There is a worrying high mismatch between private equity managers and their clients across a range of matters from returns, to fees, to communications, as a year approaches when mid-market private equity firms are expected to seek over €50bn from European investors.
Additionally 91% of investors feel managers should invest more in their own funds. On this point, at least, most managers (85%) agree.
bfinance’s study of 41, mainly European, investors in private equity funds looked more at return expectations, finding similar gaps.
Most investors (88%) named an improvement of their overall portfolio returns as the first or second most important reason for investing in private equity. But fewer than half of them actually achieved from their investment the most common return expectation, of net internal rates of return (IRR) over three years. Some 93% of institutional investors wanted this level of return.
Emmanuel Léchère, head of market intelligence group at bfinance, said: “Institutional investors have adjusted their expected returns downward across most investments strategies facing a significant amount of capital uninvested, high competition for transactions and extended holding periods driven by lack of financing and liquidity constraints.”

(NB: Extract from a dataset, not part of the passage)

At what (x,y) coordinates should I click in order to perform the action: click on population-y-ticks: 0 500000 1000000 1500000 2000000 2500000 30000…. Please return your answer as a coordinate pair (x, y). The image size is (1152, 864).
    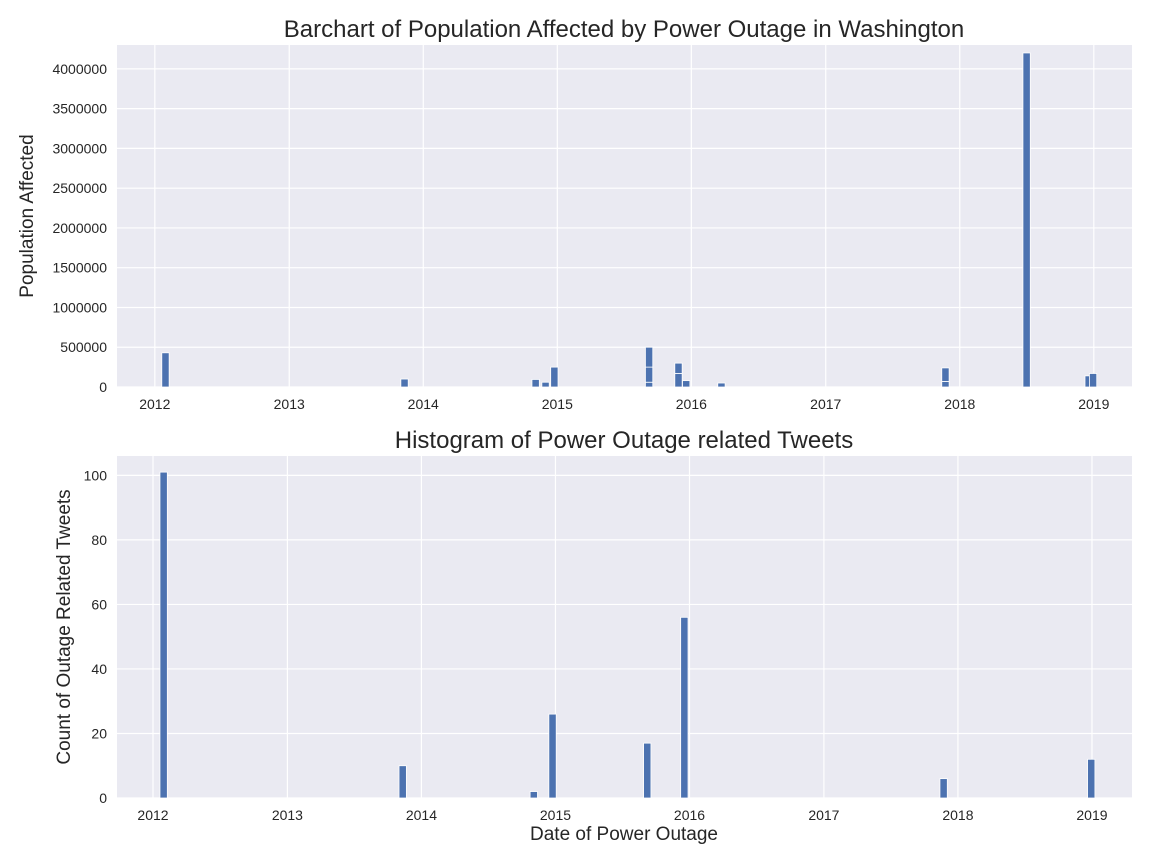
    Looking at the image, I should click on (80, 228).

Lorenzo Rossi (pictured), bfinance’s managing director for private markets, said: “Average returns in the asset class often do not justify the illiquidity. Too often realized returns net of all fees fall short of expectations. Therefore, investors need to focus on selecting the right managers that can create superior absolute returns.
“Amongst these, investors should seek out those that are correctly aligned to extract value for investors, rather than for themselves.”
One notable exception to the trend of investor disappointment was private debt strategies. There, historic returns meet most closely with expectations. Here, 74% of investors expected a net IRR of over 10%, achieved by nearly 70%.
This strategy also gives a better risk-adjusted return than other private equity strategies, the consultants said.
The investors were more disappointed, on the other hand, if they invested in venture capital, where 87% of allocators expected over 10% returns, but only 44% got it.
And they were most disappointed if they invested in special situations investments, where 97% of allocators wanted the same returns, but only 24% got them.
Among other sub-strategies of the private equity family, there was a narrower gap in buyout investment strategies between those (89%) expecting over 10% IRR, and those (73%) actually receiving it.
Investors seem absolutely unwilling to suffer losses from their private equity investments, as 56% consider private equity an absolute return asset class. By comparison, only 7% of investors compare private equity returns to ‘inflation-plus’ indices, and only 51% compare to public market performance, plus a premium for illiquidity.